Gee I dont know may be a husband is cheating with a #### for a year or so and then calls it off she goes ape and wants money and takes him to court AND WINS and takes half of his stuff - what about the poor wife and kids who loose stuff cause he scrwed up?


----------



## Australis (Nov 12, 2008)

horsesrule said:


> She added that men who had been in a succession of monogamous relationships could also face paying maintenance support to multiple ex-partners.



Why just men, weird.


----------



## cobrajet (Nov 12, 2008)

I think it is a joke. The government is getting stupid on these things now, the silly tart who is with the married man deserves nothing. She wants to ruin his life fine, but doing it by money is even worse!! It will be interesting though to see if anyone does go through with taking the man for it


----------



## Australis (Nov 12, 2008)

cobrajet said:


> I think it is a joke. The government is getting stupid on these things now, the silly tart who is with the married man deserves nothing.



What if she didn't know he was married though? I agree its stupid though.


----------



## bundybear (Nov 12, 2008)

[B said:


> She added that men who had been in a succession of monogamous relationships could also face paying maintenance support to multiple ex-partners. [/B]
> 
> http://news.ninemsn.com.au/article.aspx?id=664147
> 
> ...


 

why is it that the 'man' ends up paying out?
there are plenty of women who get up to no good!


----------



## Colin (Nov 12, 2008)

It may just be easier, more fun and an economic alternative to invite the new girlfriend to move in with you and the old girlfriend :lol:


----------



## Sturdy (Nov 12, 2008)

looks like ill need to cut down the length of my affairs to 6 month sessions on all my girls..... bugger....


----------



## FAY (Nov 12, 2008)

OMG what next?


----------



## Lewy (Nov 12, 2008)

So you no whats going to happen now women are going to go looking for rich married men get with them for a year the get them to break it of and take them to court 

What a joke I mean what next sue some one for talking to you its just getting stupid

Lewy


----------



## Jay (Nov 12, 2008)

Ok given the media rarely seems to give the complete picture so gota ask, Is this ONLY in position of men cheating with mistresses etc, or does it also apply to women cheating ?


----------



## Colin (Nov 12, 2008)

Jay said:


> Ok given the media rarely seems to give the complete picture so gota ask, Is this ONLY in position of men cheating with mistresses etc, or does it also apply to women cheating ?

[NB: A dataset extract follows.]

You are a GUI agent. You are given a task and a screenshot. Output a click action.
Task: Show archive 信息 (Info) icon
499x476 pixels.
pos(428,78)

would definitely have to apply to women as well.. after all.. any experienced adulterer will tell you.. 
cheating married women are a growth industry :lol:


----------



## horsesrule (Nov 12, 2008)

This is beyonf a joke i am actually ashamed to be an Australian if this becomes law. 

It is forseeable men who are unhappy in there marriages will have affairs and with this some women will no doubt use this as a gold digging tool. 

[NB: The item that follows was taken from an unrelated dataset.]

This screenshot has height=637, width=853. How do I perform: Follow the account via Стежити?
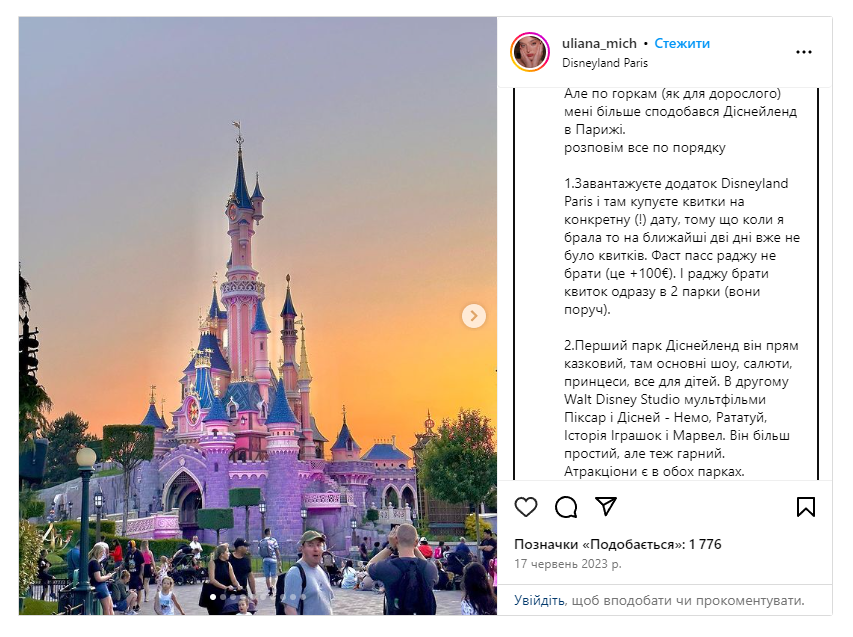[682, 44]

Then the kids and wife will be left without money or less money.

What is this world coming to.

If someone has an affair with a married person there not entitled to **** in my book.


----------



## Chris1 (Nov 12, 2008)

how does that work in regards to co-habitation/pre nup agreements?

i'd never have a problem signing something like that, and anyone who does is there for the wrong reasons.


----------



## -Peter (Nov 12, 2008)

horsesrule said:


> This is beyonf a joke i am actually ashamed to be an Australian if this becomes law.
> 
> .



Tell me when you leave, I'll come and wave goodbye.


----------



## Reptilian (Nov 12, 2008)

so mistress takes 50%, wife finds out and leaves husband and takes 50%....Man left with 0%...lol


----------



## horsesrule (Nov 12, 2008)

Intelligent repsonse Peter, hopefully your mistress will take half of your money lol


----------



## Sdaji (Nov 12, 2008)

Wow! How ridiculous! You go out with a girl for a few months and married or not she has a claim, even if you don't live together? I can see guys everywhere saying "Sorry, love, it has been five-and-a-half months now, I have to say goodbye and hit the singles bar for your replacement now".

This takes away peoples' ability to get involved with someone without getting intertwined, and as most of us know, women (and men also I suppose) can turn very nasty down the track with no reason other than their own stupidity. This takes away the protection of having the ability to choose your own period of the 'no strings attached' period of a relationship, which will give men in particular very big commitment issues, and with very good reason. Some people want to be with their partner for a few years before getting married, because they know it can take that long to be sure about your partner. Not any more! Two years on and like it or not the law says you're married, whether or not either partner wants it.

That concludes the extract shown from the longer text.